Sequence Points in C: Understanding Evaluation Order and Side Effects
A sequence point is a point in execution where all side effects from previous evaluations are guaranteed to be complete and visible. Understanding sequence points is critical for writing correct C code, especially when dealing with expressions that modify variables.
The C standard defines side effects as changes to the state of the execution environment (variable modifications, I/O operations, etc.). Between sequence points, the order in which side effects occur is undefined, which can lead to unpredictable behavior if you’re not careful.
Where Sequence Points Occur
The C standard guarantees sequence points at these locations:
-
End of a full expression — An expression statement like
x = 5;or the expression inif (x > 10). Subexpressions within a larger expression do not have sequence points between them. -
Logical operators — After evaluating the left operand of
&&,||, and the ternary operator?: -
Comma operator — After the left operand of
, - Function calls — After all arguments are evaluated and before the function executes
The Critical Rule
Between consecutive sequence points, an object’s stored value can be modified at most once by a single expression.

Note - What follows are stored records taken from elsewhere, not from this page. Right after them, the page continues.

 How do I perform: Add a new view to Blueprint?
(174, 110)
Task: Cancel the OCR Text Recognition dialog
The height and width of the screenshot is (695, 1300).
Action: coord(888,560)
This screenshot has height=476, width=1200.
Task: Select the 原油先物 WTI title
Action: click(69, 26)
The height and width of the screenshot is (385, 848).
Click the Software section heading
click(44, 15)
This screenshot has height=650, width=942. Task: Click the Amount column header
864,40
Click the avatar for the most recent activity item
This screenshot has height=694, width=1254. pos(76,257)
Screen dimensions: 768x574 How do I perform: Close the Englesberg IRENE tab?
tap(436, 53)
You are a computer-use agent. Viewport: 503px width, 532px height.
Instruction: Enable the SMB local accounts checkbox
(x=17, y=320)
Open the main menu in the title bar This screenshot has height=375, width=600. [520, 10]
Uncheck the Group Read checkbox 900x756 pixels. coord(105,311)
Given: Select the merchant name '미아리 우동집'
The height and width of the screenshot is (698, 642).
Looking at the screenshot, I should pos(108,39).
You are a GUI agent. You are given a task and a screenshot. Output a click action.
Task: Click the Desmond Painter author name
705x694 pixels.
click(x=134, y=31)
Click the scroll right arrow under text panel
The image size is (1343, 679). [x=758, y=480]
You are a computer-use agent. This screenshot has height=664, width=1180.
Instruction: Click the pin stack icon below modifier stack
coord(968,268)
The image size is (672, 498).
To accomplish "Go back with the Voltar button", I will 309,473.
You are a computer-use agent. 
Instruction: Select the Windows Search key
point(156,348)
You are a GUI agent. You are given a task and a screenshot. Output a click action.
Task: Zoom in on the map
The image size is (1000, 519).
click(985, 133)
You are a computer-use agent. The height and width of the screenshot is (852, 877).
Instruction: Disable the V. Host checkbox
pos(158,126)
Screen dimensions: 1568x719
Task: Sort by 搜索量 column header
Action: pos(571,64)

Furthermore, if you access a variable’s value between modifications (within the same sequence point), that access must be to determine what value to store—not for some other purpose.
Examples of Undefined Behavior
These are classic mistakes that violate sequence point rules:
// Undefined behavior: i is modified twice between sequence points
i = ++i + i++;
Here, ++i modifies i, then i++ modifies it again, and the order is unspecified. The result is unpredictable.
// Undefined behavior: accessing i for both reading and modification
a[i] = i++;
The increment happens, but whether a[i] uses the old or new value of i is undefined.
// Undefined behavior: multiple increments without sequence points
printf("%d %d\n", i++, i++);
The order in which the two i++ operations execute is not guaranteed.
Safe Alternatives
When you need to modify a variable multiple times or use its value, separate operations with sequence points:
// Safe: separate statements create sequence points
i = i + 1;
i = i + 1;
// Safe: comma operator provides a sequence point
i = ++i, i + 1; // i incremented, then separate expression
// Safe: use temporary variables
int temp = i++;
a[temp] = i++;
Practical Impact
In modern C code (C99 and later), compilers are often smart enough to warn about these violations if you enable warnings (-Wall -Wextra). GCC and Clang will flag obvious cases like i = ++i + i++.
However, some violations are subtle and may only manifest on certain architectures or optimization levels. The safest approach is to never modify a variable and read it in the same statement. Keep your expressions simple and let the compiler optimize—don’t try to be too clever.
The sequence point rules exist because C compilers have significant freedom in how they schedule operations for performance. Relying on undefined behavior might work on your machine today but fail on another compiler, architecture, or after a compiler upgrade.